Piano was always more of a general instrument for me. I never spent numerous
hours practicing piano alone. It was more a practical, fun thing. I played
four-hand music with my mother, which is a great memory — one of the most
fun things I have ever done — I used to play Mozart with her.
TM: It seems bizarre that the flute subculture should have this
nerdy/athletic edge to it, given that the repertoire for the instrument is
larger than that for almost anything but the piano, but flute pedagogy ends up
being limited to a tiny repertoire.
AW: When I talked earlier about regretting putting down the violin, it has
to do with repertoire, because I think that if I had spent half the hours that
I put into the flute into the violin, I could sit down and play quartets, and
for flute there just isn’t the chamber music. To be able to play in a
string quartet, that incredible repertoire, to be able to play loud and
low…one of my neighbor’s kids plays the violin, and has been
talking about wanting to play the flute, and I want to say “No! stick
with the violin!”
The orchestral experience as a wind player is very special, and probably
beats a violinist’s experience in the orchestra, generally speaking, but
in terms of being able to just go on and play — it’s more violin
music, for me.
TM: There are actually hundreds of quartets for flute and strings which are
now becoming available from state libraries….but until now it’s
To go back to southern New Hampshire, were you taking lessons in the Boston
AW: I started flute in the seventh grade, got into the New Hampshire Youth
Orchestra when I was in the ninth grade, and when I was a senior in high school
started going down to Boston on weekends to study with Lois Schafer, who was in
the BSO, and with Kathy Boyd, who was at New England Conservatory. I was in the
New England Conservatory Youth Chamber Orchestra, with Ben Zander.
TM: That must have been quite an experience. He is a charismatic guy.
AW: He would stand up and say “This is perhaps the most beautiful
moment in all of Western music”. He said that any number of times, in
many rehearsals, and he was right every time, I suppose.
TM: How did you decide that music was the thing, and that composition was
the direction that you wanted to go in?
AW: I did some composing in high school, was playing a lot of flute, and
focused on practicing. I also really loved my English classes, loved reading
and writing. I had some exposure to composition in high school – there was a
high school composer’s weekend festival at Boston University. You could
submit a piece, and they would play it. I wrote a song, to a poem by Edna St.
Vincent Millay, called The Fawn, and sent it in to that. I got to hear it, and
that got me going, a bit. In the middle of sophomore year of high school I
started going to Philips Exeter Academy, as a day student, and Martin Amlin,
who is a pianist and composer, was teaching at Philips Exeter. I took some
piano lessons and some composition lessons with him.
In terms of taking composition seriously, it wasn’t until quite a bit
later, after I had graduated from college, and had realized that being a
flutist wasn’t exactly the life that I was looking for
TM: Were you already interested in contemporary music as a high school
AW: My flute teacher in high school, Doug Worthen, a terrific flutist and
flute teacher, had me play the Berio Sequenza — that kind of thing was a
big deal. I loved Copland in high school, a far cry from Berio….but
still, fairly recent music. When I think about composing taking root for me, it
was not so much connected to any particular composers as it was to being
excited about being able to write something down and hear it played.
TM: Were there genres that spoke to you outside classical music?

[Data lines]
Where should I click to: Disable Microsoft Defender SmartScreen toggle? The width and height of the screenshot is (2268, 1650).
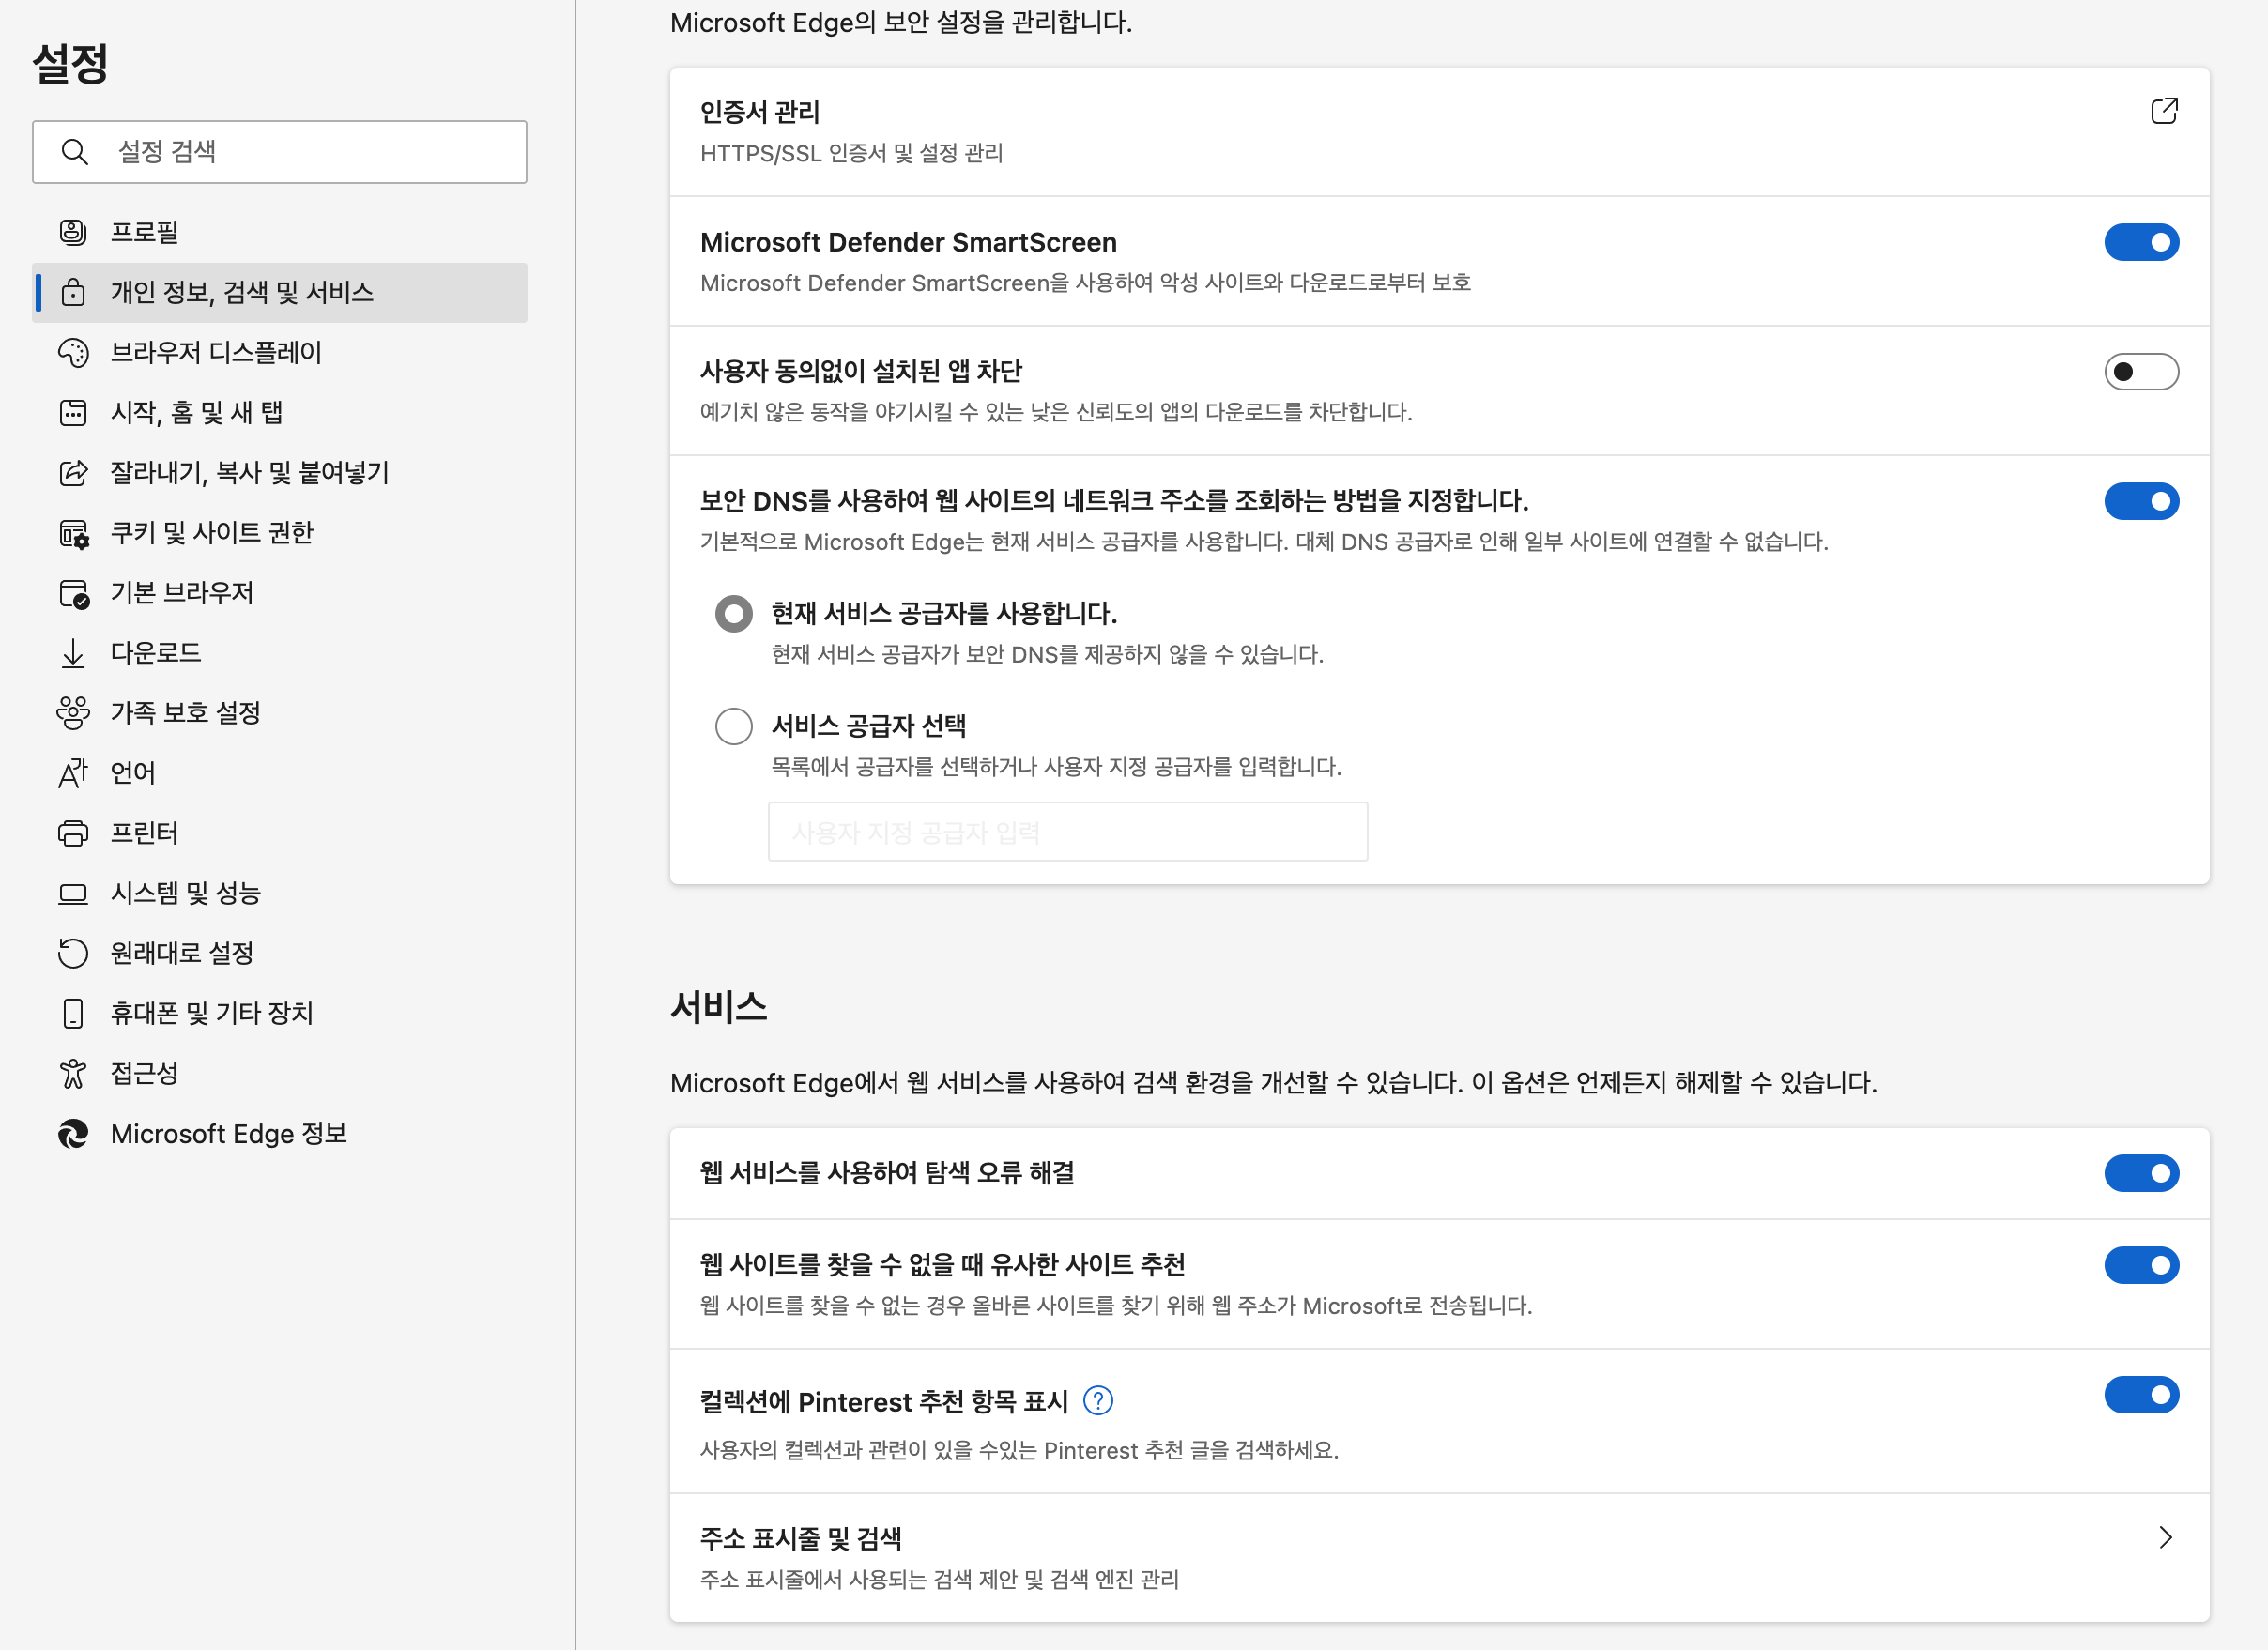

[Set problem 1]
According to the interview, in what grade did AW start playing the flute?
[Set problem 2]
Reproduce the interview word for word, starting with "TM: That must" and going on through "time, I suppose.".
The listing isn't needed for this.

[Solution 1]
AW started the flute in the seventh grade.

[Solution 2]
TM: That must have been quite an experience. He is a charismatic guy.
AW: He would stand up and say “This is perhaps the most beautiful
moment in all of Western music”. He said that any number of times, in
many rehearsals, and he was right every time, I suppose.